2. Except as otherwise provided in subsection 2 of NRS 360.991, the amount of the taxes levied each year which are paid into the tax increment account pursuant to subparagraph (2) of paragraph (a) of subsection 1, subparagraph (2) of paragraph (b) of subsection 1 and subparagraph (2) of paragraph (c) of subsection 1 must be limited by the governing body to an amount not to exceed the combined total amount required for annual debt service of or any outstanding advances of money or unfunded costs associated with the project or projects acquired, improved or equipped, or any combination thereof, as part of the undertaking.

3. Any revenues generated within the tax increment area in excess of the amount referenced in subsection 2, if any, will be paid into the funds of the respective taxing agencies in the same proportion as their base amount was distributed.

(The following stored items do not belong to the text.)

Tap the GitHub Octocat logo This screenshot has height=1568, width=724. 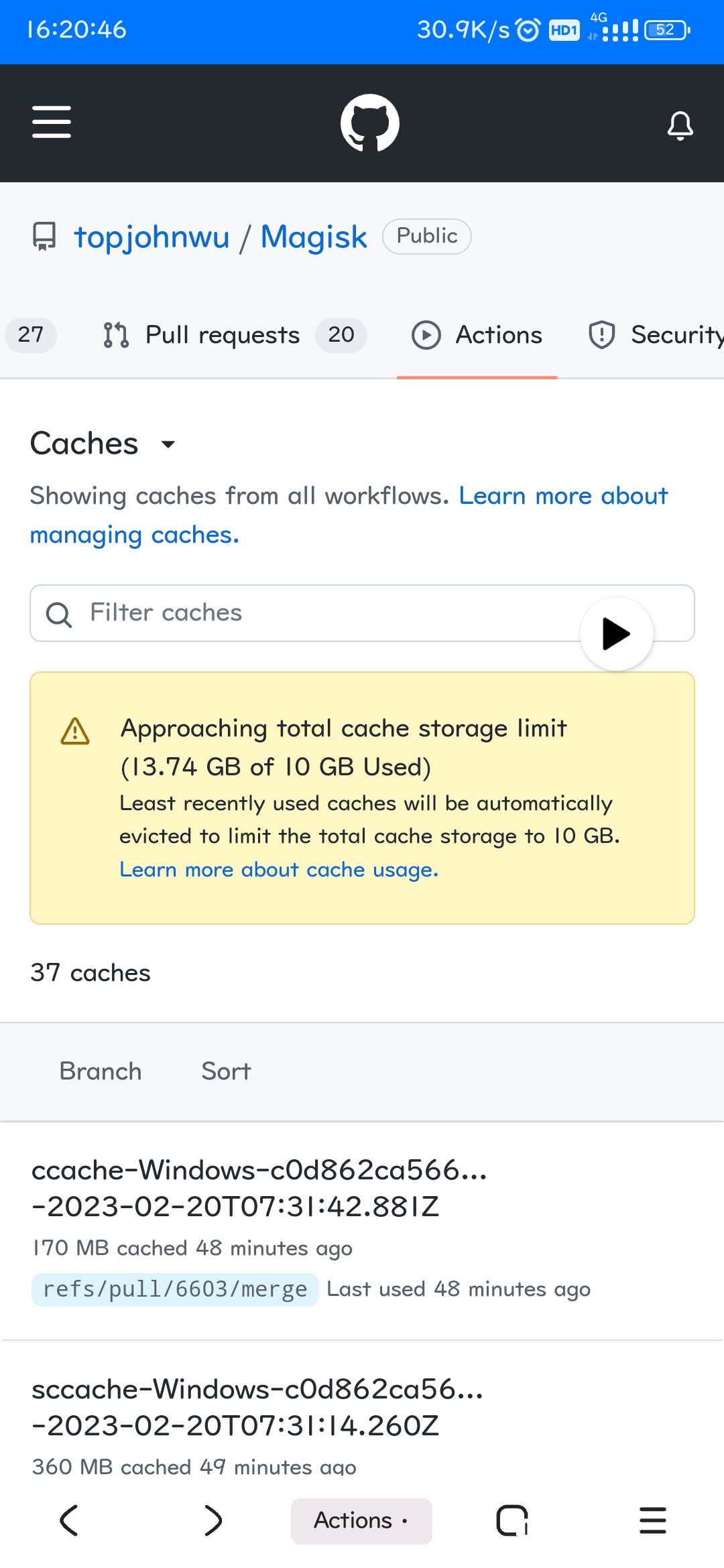pyautogui.click(x=369, y=123)
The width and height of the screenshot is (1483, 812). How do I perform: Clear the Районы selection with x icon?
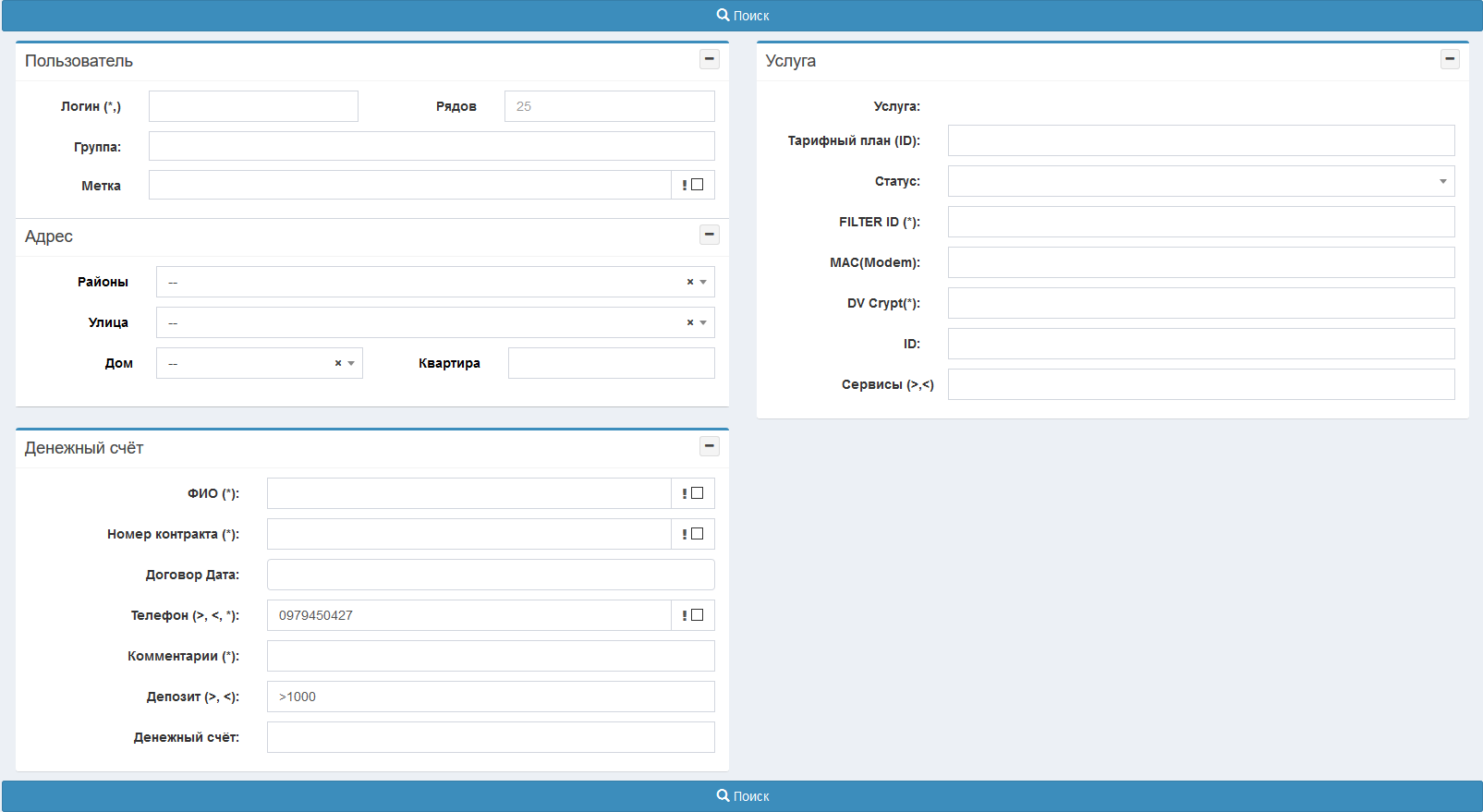689,282
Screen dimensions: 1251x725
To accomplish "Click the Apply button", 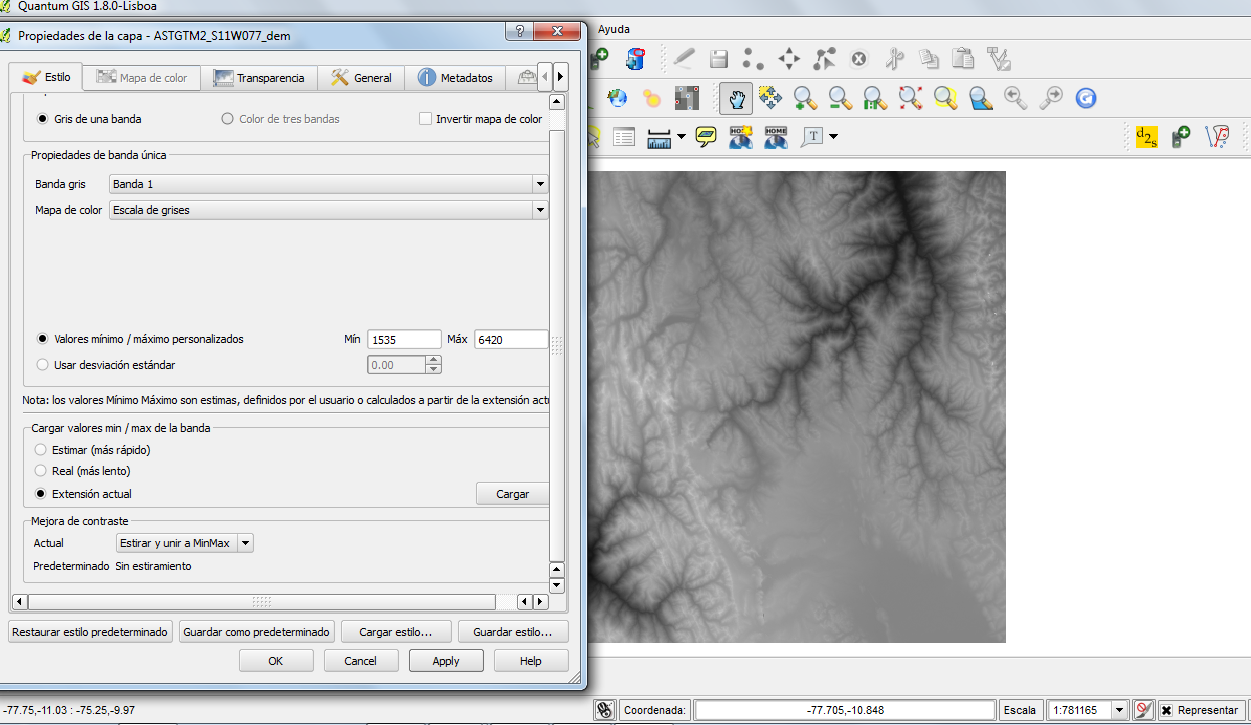I will [446, 661].
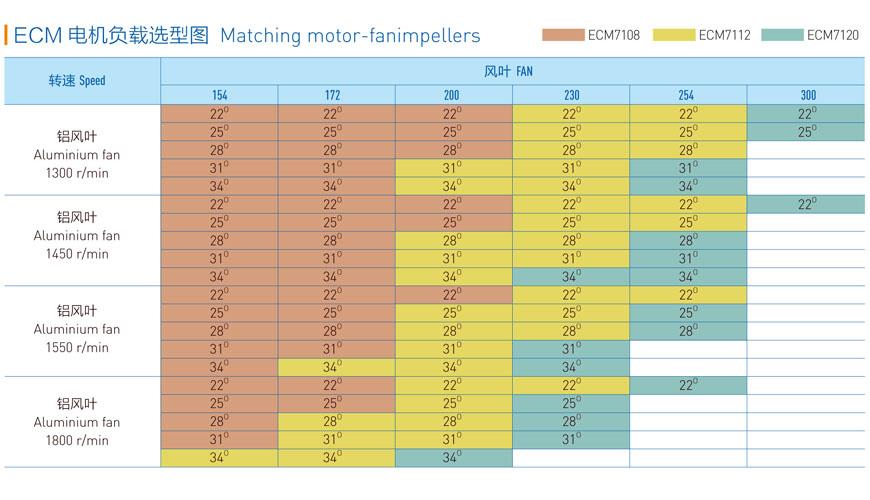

4. Except as otherwise provided in this subsection, in any fiscal year, the total revenue paid to a tax increment area pursuant to subparagraph (2) of paragraph (a) of subsection 1 in combination with the total revenue paid to any other tax increment areas and any redevelopment agencies of a municipality, other than any revenues paid to any other tax increment areas pursuant to subparagraph (2) of paragraph (b) of subsection 1 and subparagraph (2) of paragraph (c) of subsection 1, must not exceed:

(a) In a county whose population is 100,000 or more or a city whose population is 150,000 or more, an amount equal to the combined tax rates of the taxing agencies for that fiscal year multiplied by 10 percent of the total assessed valuation of the municipality.

(b) In a county whose population is less than 100,000 or a city whose population is less than 150,000, an amount equal to the combined tax rates of the taxing agencies for that fiscal year multiplied by 15 percent of the total assessed valuation of the municipality.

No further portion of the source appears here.